Designing for the future in an uncertain environment requires embracing unpredictability, creating adaptive systems, fostering interdisciplinary collaboration, and investing not only in efficiency but also in resilience Professor Urashima concluded.

Professor Ozcan Saritas from the Rochester Institute of Technology (UAE) and HSE University (Russia) focused on technological turbulence (“The Future’s Coaster: Peaks of Progress & Drops of Disruption”). While the world is becoming more complex and society struggles with one set of problems, technology is creating new risks, triggering a cascade of unforeseen consequences. Recently a key challenge is control over AI. The success of human control over artificial intelligence will determine what the world will be like by 2050: doubling economy and beginning of Mars colonization, or a society in which reasoning machines take away jobs from people, and AI algorithms, using synthetic narratives, actively intervene in everyday life, changing and imposing artificial values ​​on people. But the most likely scenario is one in which peaks of progress, supported by international cooperation and ethical governance of AI, are followed by devastating declines, conflicts over resources, an erosion of trust in science and institutions, and a split in society between “enhanced” and ordinary people. Expert is convinced that human control over AI reduces the risk of negative scenarios.

Foresight projects in Malaysia are considered as a key tool for identifying future threats and promising opportunities.  Malaysian Industry-Government Group for High Technology (MIGHT) is operating as an agency for strategic Foresight under auspices of the Ministry of Science, Technology, and Innovation.

MIGHT director Mr. Mohd Nurul Azammi Mohd Nudri explained how his agency identifies upcoming challenges in healthcare and public safety, reduces the vulnerability of society and economy to consequences of increasing political turbulence and climate disasters threat using Foresight. The expert emphasized six factors, identified through Foresight, that shape the country's strategic priorities: achieving efficiency and fiscal sustainability, demand for justice, ensuring sustainable development, changing citizen expectations, technological race, and ensuring sovereignty.

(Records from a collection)
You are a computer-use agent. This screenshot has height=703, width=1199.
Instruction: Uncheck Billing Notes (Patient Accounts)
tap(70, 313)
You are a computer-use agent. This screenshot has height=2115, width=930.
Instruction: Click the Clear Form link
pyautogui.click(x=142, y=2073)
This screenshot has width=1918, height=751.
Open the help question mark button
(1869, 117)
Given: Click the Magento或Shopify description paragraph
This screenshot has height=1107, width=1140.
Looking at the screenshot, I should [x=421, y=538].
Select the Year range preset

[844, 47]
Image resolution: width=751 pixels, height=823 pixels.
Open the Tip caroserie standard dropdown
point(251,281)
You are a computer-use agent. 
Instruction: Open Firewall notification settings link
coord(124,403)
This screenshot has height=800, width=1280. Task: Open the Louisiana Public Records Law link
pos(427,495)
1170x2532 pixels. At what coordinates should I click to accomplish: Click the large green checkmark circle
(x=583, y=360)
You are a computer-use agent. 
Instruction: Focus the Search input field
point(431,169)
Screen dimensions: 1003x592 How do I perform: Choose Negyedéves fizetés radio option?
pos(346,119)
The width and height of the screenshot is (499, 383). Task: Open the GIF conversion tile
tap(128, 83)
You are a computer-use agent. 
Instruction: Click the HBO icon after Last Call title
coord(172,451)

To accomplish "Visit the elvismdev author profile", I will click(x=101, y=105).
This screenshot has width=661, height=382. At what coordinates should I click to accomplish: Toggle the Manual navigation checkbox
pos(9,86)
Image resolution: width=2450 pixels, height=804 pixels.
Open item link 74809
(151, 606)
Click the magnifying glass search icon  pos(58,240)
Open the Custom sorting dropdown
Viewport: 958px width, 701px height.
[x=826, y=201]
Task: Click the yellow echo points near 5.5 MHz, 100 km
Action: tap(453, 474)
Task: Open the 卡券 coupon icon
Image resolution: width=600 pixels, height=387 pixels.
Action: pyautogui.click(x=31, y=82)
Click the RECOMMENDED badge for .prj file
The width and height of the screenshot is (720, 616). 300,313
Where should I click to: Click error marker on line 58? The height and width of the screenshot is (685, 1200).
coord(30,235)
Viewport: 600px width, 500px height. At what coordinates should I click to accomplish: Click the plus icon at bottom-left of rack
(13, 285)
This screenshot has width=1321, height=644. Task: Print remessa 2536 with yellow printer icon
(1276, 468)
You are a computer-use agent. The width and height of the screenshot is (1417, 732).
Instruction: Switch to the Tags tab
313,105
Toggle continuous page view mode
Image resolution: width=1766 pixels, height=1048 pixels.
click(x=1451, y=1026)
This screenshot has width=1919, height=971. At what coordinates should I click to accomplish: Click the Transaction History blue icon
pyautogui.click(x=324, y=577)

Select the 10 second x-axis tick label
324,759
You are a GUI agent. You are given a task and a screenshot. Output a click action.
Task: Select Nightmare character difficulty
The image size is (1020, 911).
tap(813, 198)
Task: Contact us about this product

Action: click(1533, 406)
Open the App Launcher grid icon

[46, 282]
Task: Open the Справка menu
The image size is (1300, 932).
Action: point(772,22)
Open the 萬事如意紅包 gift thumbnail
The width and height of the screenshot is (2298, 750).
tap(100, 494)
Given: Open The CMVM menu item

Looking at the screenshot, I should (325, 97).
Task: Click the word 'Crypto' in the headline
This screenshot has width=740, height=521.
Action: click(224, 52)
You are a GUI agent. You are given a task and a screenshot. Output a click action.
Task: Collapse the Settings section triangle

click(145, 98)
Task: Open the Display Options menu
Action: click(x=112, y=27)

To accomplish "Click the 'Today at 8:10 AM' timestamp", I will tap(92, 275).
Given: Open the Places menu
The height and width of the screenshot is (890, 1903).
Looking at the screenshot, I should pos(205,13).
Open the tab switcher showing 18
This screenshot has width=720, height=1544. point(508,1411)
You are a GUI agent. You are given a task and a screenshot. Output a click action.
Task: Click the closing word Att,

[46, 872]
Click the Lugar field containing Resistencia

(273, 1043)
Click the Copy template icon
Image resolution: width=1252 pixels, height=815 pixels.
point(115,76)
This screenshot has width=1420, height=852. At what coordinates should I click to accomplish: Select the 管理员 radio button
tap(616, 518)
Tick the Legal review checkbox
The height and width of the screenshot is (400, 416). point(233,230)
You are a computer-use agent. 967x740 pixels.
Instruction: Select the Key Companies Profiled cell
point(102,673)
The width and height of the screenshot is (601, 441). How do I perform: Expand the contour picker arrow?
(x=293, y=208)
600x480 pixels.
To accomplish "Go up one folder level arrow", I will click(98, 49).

Instructions for the task: Can you print the text above on foresight and the future, from "Designing for the" up to and including "Professor Urashima concluded."?

Your response:
Designing for the future in an uncertain environment requires embracing unpredictability, creating adaptive systems, fostering interdisciplinary collaboration, and investing not only in efficiency but also in resilience Professor Urashima concluded.